NHS Reset: Two weapons we must learn to deploy more effectively
In this blog, part of a series of comment pieces from NHS Confederation leaders, members and partners, Niall Dickson reflects on a duo of devices that will need to come into their own.
As a crude mechanism for running the NHS in peacetime, command and control has failed time and again. Even during the current emergency, innovation and responsiveness have flourished when regulation and top-down processes have been relaxed or disappeared. Now, one of the biggest dangers we face as we rebuild the service will be a return to old ways which stifle initiative.
At the same time, most of us would concede that in this war against the virus an element of command and control has been essential; it is one of the strengths of our socialised healthcare system that is envied in other healthcare systems.
It matters because when it works, things can happen fast throughout the service and as the pattern of the virus changes, so too can our responses. Throughout the world, our understanding has been limited from the start and it remains limited now, but as our understanding grows, we can and should adapt quickly.
And that includes being able to change our collective mind with impunity. As the virus adapts, we adapt. As we understand more, we can and should take a different view. Changing your mind – in political speak ‘doing a U-turn’ – is seen in that world as a sign of weakness, as is admitting that you got something wrong. In some respects then it is not command and control itself that is necessarily wrong, but the way it is deployed.
What to do about masks
The story on masks illustrates this well. When COVID-19 first hit us, the scientific advice on masks was relatively straightforward.

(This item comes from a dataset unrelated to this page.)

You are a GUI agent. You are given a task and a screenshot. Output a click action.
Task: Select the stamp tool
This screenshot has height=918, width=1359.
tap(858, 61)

Outside medical settings, face masks and coverings were not only regarded as ineffective, they were difficult for users to wear properly and could provide a false sense of security. That has now changed. The latest WHO guidance, issued on Friday, states that to prevent COVID-19 transmission effectively in the community, “governments should encourage the general public to wear masks in specific situations and settings as part of a comprehensive approach”.
Meanwhile, the pattern of spread here is changing, as is our understanding of it. We are now able to see more clearly the variations between regions and localities, and we can see that the critical R number can be different in the community from health and care settings. In the community, the virus is still circulating – estimates are around one in 600 people, but the dangers of a flare up now lie more in hospitals and care homes, with local outbreaks possible in various other local facilities. That is why the NHS Confederation has been so strident in demanding that Test and Trace is built on a strong local public health base, working alongside local NHS and care organisations.
On Friday, the government rushed out its announcement about masks being required for all hospital staff and visitors, without warning. We all accept that the centre is under an obligation to respond quickly to scientific advice, which in the current environment will nearly always be time critical. But given this change will not come in until 15 June, there was an opportunity to consult and engage with trust and other frontline leaders before announcing the changes. In classic fashion, while there was a nod to social care, there was no mention of what it meant for other healthcare settings, in mental health, the community and primary care. We needed prior discussions with leaders and clinicians in these settings as well.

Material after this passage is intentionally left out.